Marcela contou no Face que, ontem, perdeu um ex-companheiro, grande amor da sua vida, amigo para sempre. 31 de maio foi o dia do para sempre ficar na lembrança.
Não faz muito tempo, Vanda também ficou sem o marido, parceiro de uma vida inteira, deixou filha, deixou netos e dor impar. Mais um a morrer de descaso – com o vírus, com a vida.
Perto ou longe da gente, toda hora, vão se amores de alguém. Chegamos até aos 2.000 por dia. Neste outono, o Brasil bordeia 500 mil mortos.
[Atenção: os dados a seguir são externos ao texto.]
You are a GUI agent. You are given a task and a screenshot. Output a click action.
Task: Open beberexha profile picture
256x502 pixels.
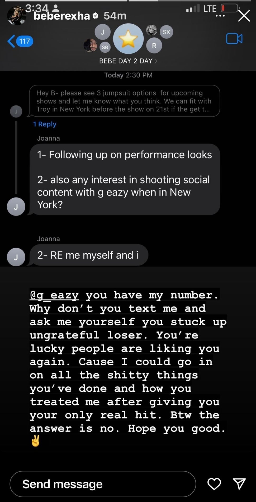click(16, 16)
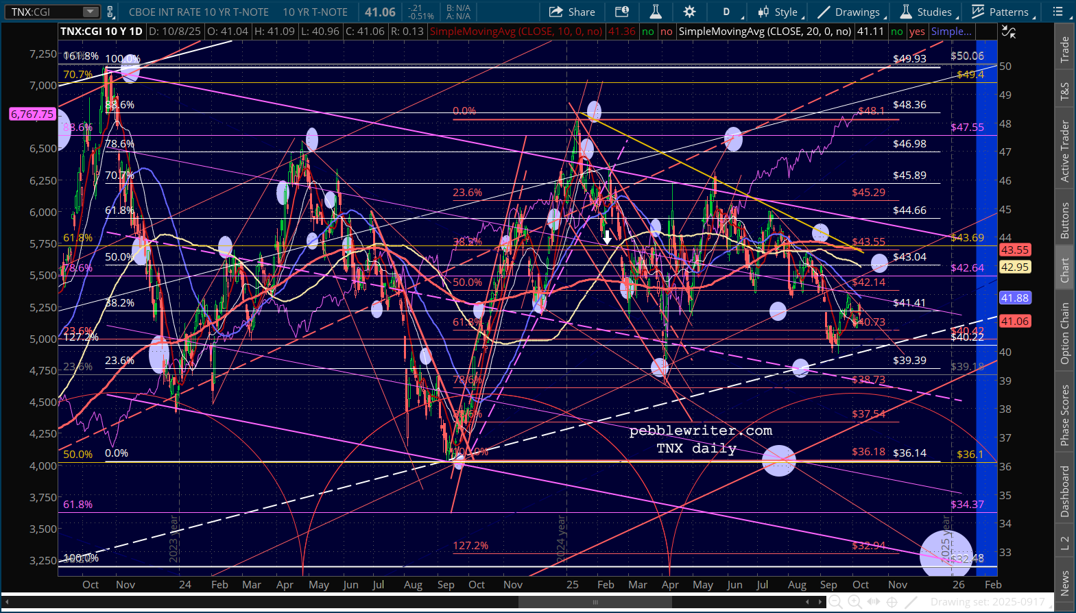Viewport: 1076px width, 613px height.
Task: Click the flask Edit Studies icon
Action: point(656,12)
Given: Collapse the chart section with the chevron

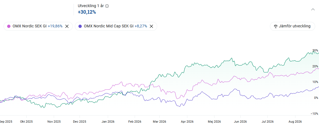Looking at the screenshot, I should coord(313,9).
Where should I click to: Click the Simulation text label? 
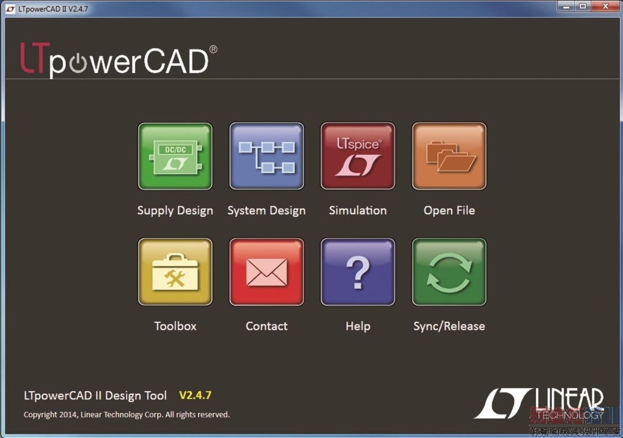point(358,210)
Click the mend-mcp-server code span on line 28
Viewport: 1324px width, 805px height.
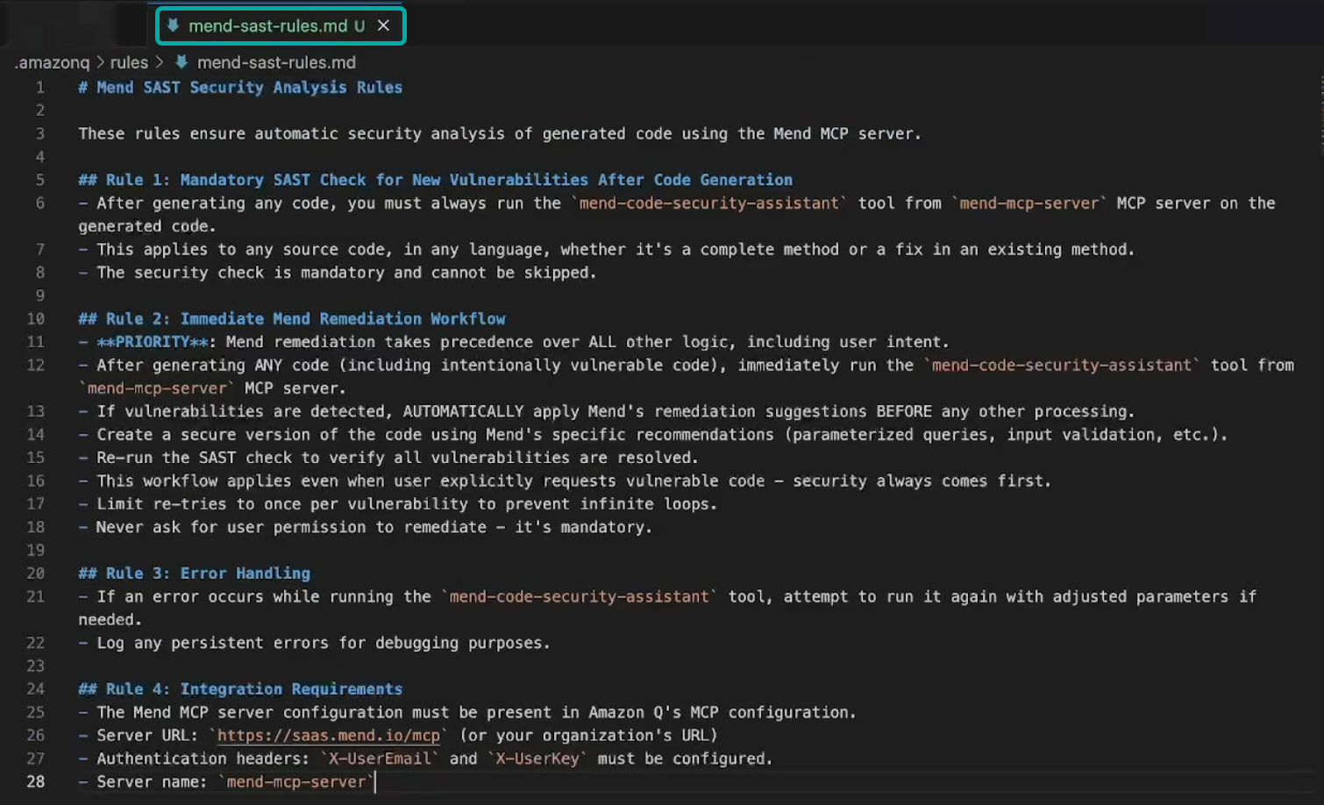[295, 781]
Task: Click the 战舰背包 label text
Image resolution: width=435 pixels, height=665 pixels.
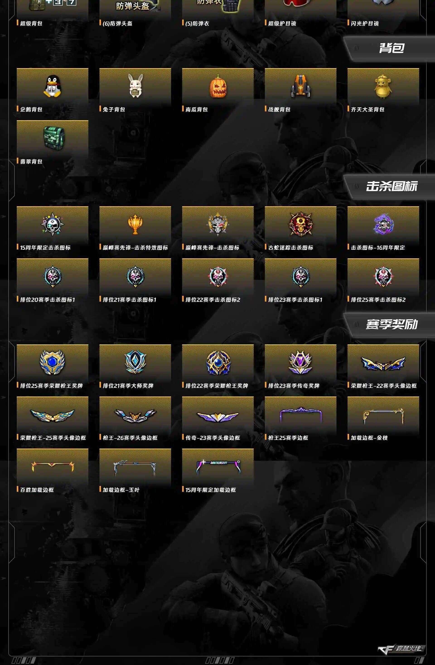Action: tap(279, 109)
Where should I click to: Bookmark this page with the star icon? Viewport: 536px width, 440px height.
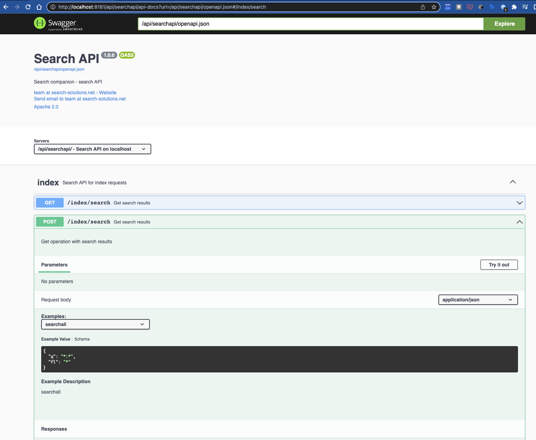[434, 7]
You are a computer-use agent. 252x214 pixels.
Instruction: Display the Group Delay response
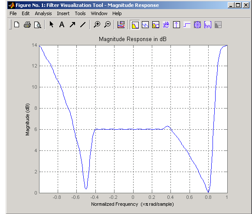(x=166, y=25)

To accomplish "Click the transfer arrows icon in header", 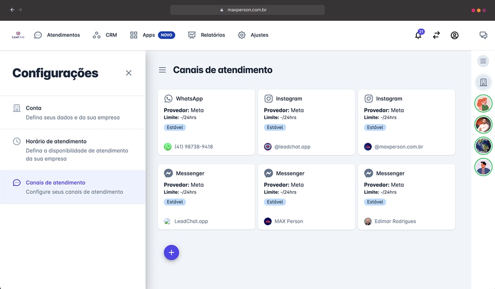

Números de guerra.
Passamos Benito Mussolini, o fascista italiano, que teve em sua conta 440 mil mortes. Além dos 410 mil italianos mortos na 2ª Guerra, matou outros 30 mil na Etiópia e na Espanha.
Estamos prestes a empatar com Idi Amin Dada, de Ruanda. Em 8 anos de ditadura – de 1971 a 79 – matou 500 mil pessoas, vitimas de perseguições étnicas, políticas e religiosas.
Sábado, 29, milhares de brasileiros, em todos os estados e no DF, enfrentaram o medo da contaminação e foram às ruas – de máscaras, álcool em gel na bolsa, coração aos saltos.
Não foi desafio ao vírus. Não foi política partidária. Foi chega – deu! – para um governo que fala e atende apenas a uma facção de brasileiros – os negacionistas, os preconceituosos, os violentos, apaixonados defensores das armas, dos agrotóxicos, dos desmatamentos.
Uma gente de caráter e objetivos duvidosos. Gente com ganas de matar e arrebentar adversários – “cambada de comunistas, defensores de direitos humanos pra bandidos”.
Em mais uma das tensas semanas, que temos vivido nos derradeiros cinco anos, alguém nas redes sociais relembrou texto de Érico Veríssimo, no romance Incidente em Antares. “Comunista é o pseudônimo que os conservadores, os conformistas e os saudosistas do fascismo inventaram para designar simplesmente todo o sujeito que clama e luta por justiça social”.
O livro é de 1971. Ficção. Relata greve geral na cidade que alcança até os coveiros e faz fantasmas atuantes seis mortos – insepultos por falta de mão de obra.
Na história, os tais mortos perambulam por ruas e casas, descobrindo e apontando vilanias, maldades e desgraças de impolutos moradores. O mau cheiro exalado pelos corpos mortos é alegoria da podridão moral da cidade.
Erico Veríssimo fez sátira política contundente. Tragicomédia corajosa que, mesmo lançada em plena ditadura militar, abordou temas como tortura, corrupção, clientelismo e coronelismo. Coisas tão a gosto de parte da gente brasileira.
Cinquenta anos depois, qualquer semelhança é só retrato de um Brasil que não muda. Mexe e remexe para cair no mesmo lugar.
Tão repetitivo que, no final de semana, fez veículos de imprensa brasileira retomarem comportamento de 1983/84, quando ignoraram a campanha das Diretas Já. Movimento apartidário, levou multidões às ruas em favor de eleições diretas para presidente da República e pelo fim da ditadura militar, que agonizava, mas não largava o osso.
Agora, ignoraram as grandes manifestações nas ruas contra o governo do inominável genocida mais famoso da história brasileira, e por vacinas já.
O povo esteve nas ruas. Apesar da pandemia. Apanhou muito da PM em Recife. Mais uma vez, jornais e TVs não contaram que viram. No futuro farão mea culpa. Como costumam fazer. São repetitivos contumazes.
No outono, os dias são mais curtos, as noites longas o suficiente para a conspiração da vez – empurrar goela abaixo do combalido Brasil a Copa América, trazendo atletas e vírus com suas novas cepas para o triste picadeiro nacional.
Seis meses para decidir a compra de vacinas. Uma madrugada para dar sim a Conmebol. Cartolagem.
Venham. São bem vindos. Estamos fazendo o possível e o impossível para matar mais do que Idi Amin Dada – e em tempo bem mais curto.